--- Start of Data excerpts ---

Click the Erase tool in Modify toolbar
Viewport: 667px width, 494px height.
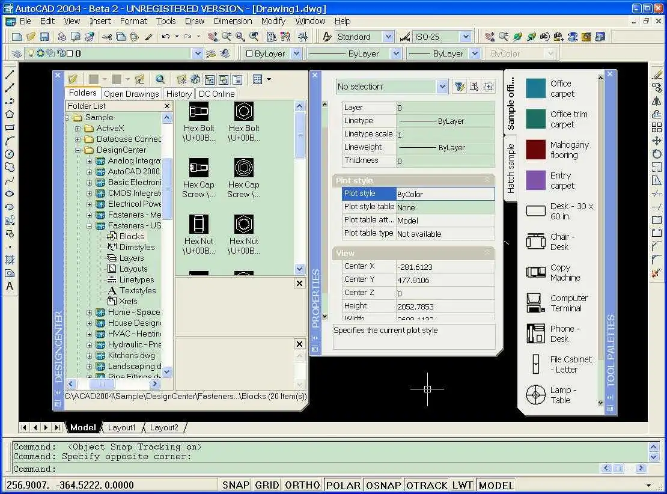click(657, 75)
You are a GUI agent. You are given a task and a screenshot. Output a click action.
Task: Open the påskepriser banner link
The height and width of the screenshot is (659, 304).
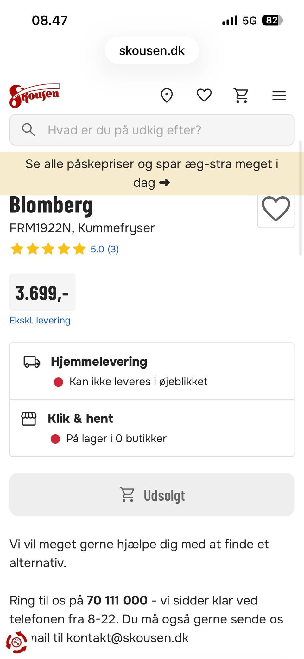(152, 173)
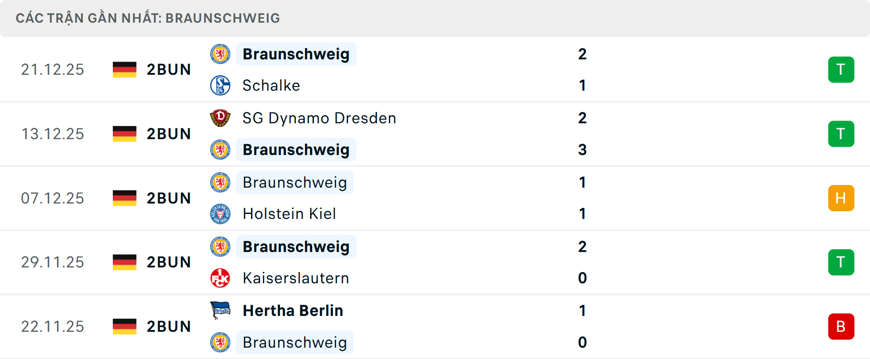Click the SG Dynamo Dresden crest icon
Image resolution: width=870 pixels, height=359 pixels.
(220, 118)
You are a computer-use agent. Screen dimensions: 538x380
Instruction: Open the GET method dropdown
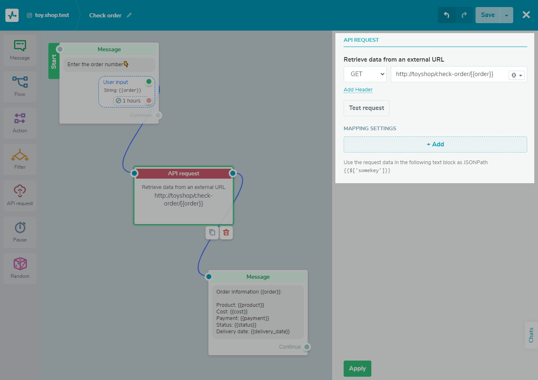[x=365, y=74]
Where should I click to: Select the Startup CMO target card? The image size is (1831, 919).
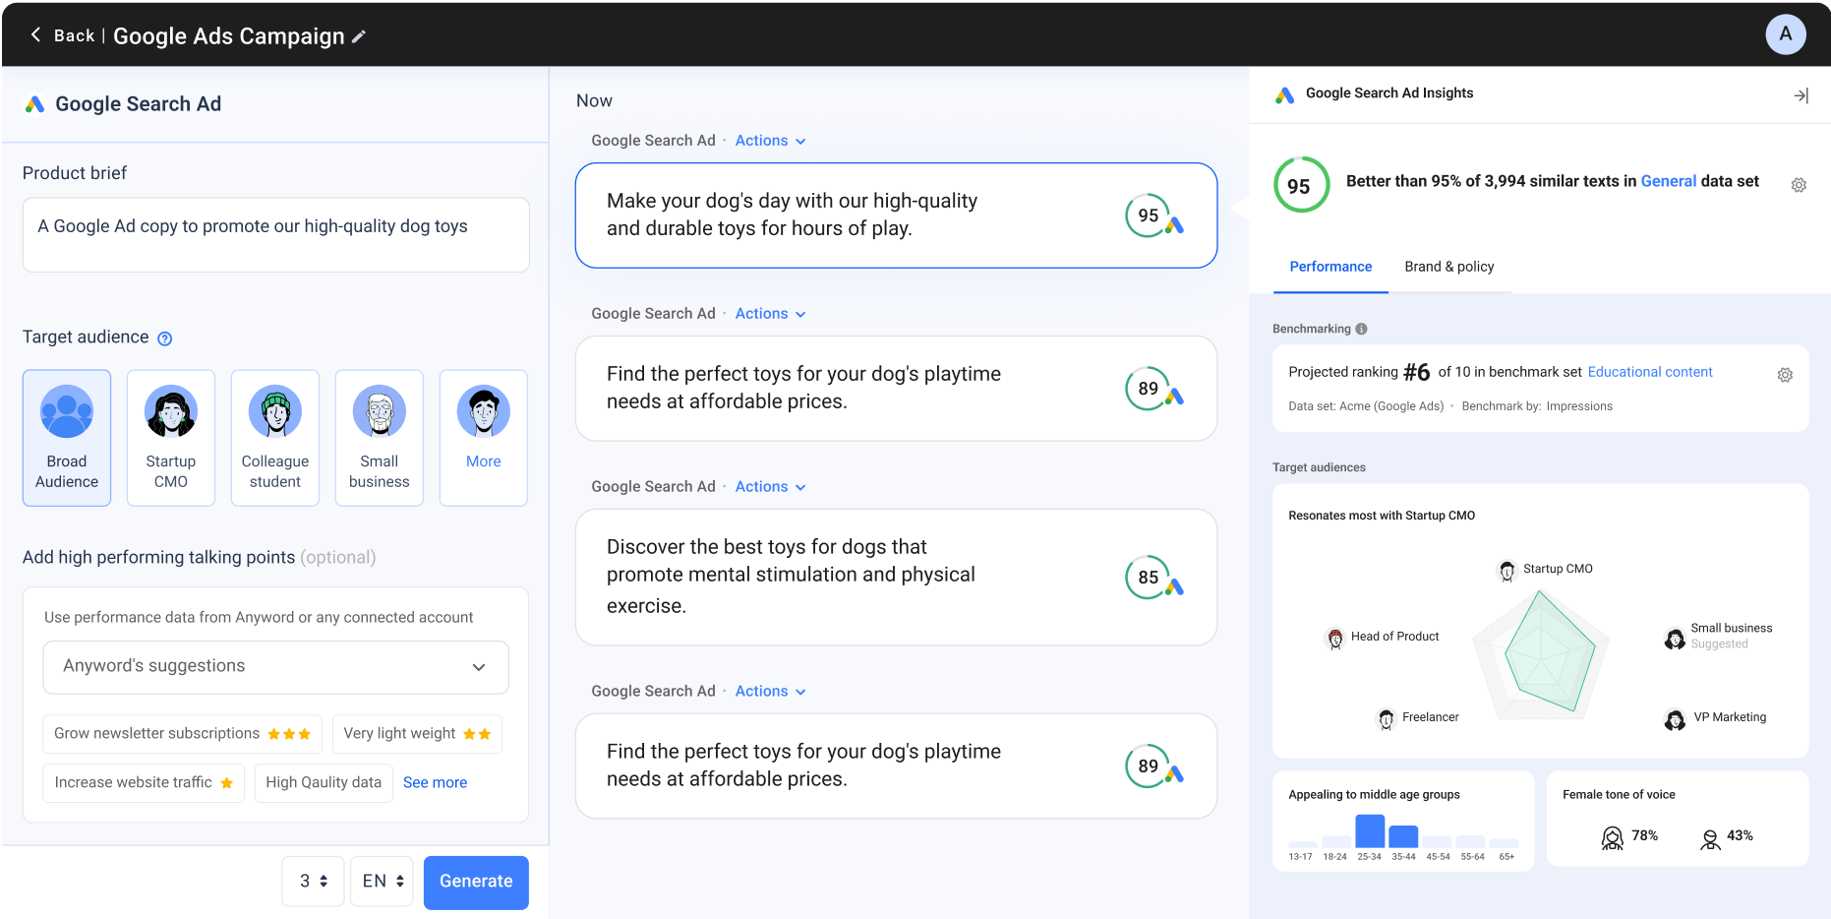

--- End of Data excerpts ---

→ **What is asked**
Swap every "screenshot" in the material above for "screen capture" and leave all other wording unchanged. Omit the pictures from your answer.

→ **Exercise solution**
Click the Erase tool in Modify toolbar
Viewport: 667px width, 494px height.
click(657, 75)
You are a GUI agent. You are given a task and a screen capture. Output a click action.
Task: Open the påskepriser banner link
The height and width of the screen capture is (659, 304).
(152, 173)
Click the SG Dynamo Dresden crest icon
Image resolution: width=870 pixels, height=359 pixels.
(220, 118)
You are a computer-use agent. Screen dimensions: 538x380
Instruction: Open the GET method dropdown
[x=365, y=74]
Where should I click to: Select the Startup CMO target card? The image size is (1831, 919).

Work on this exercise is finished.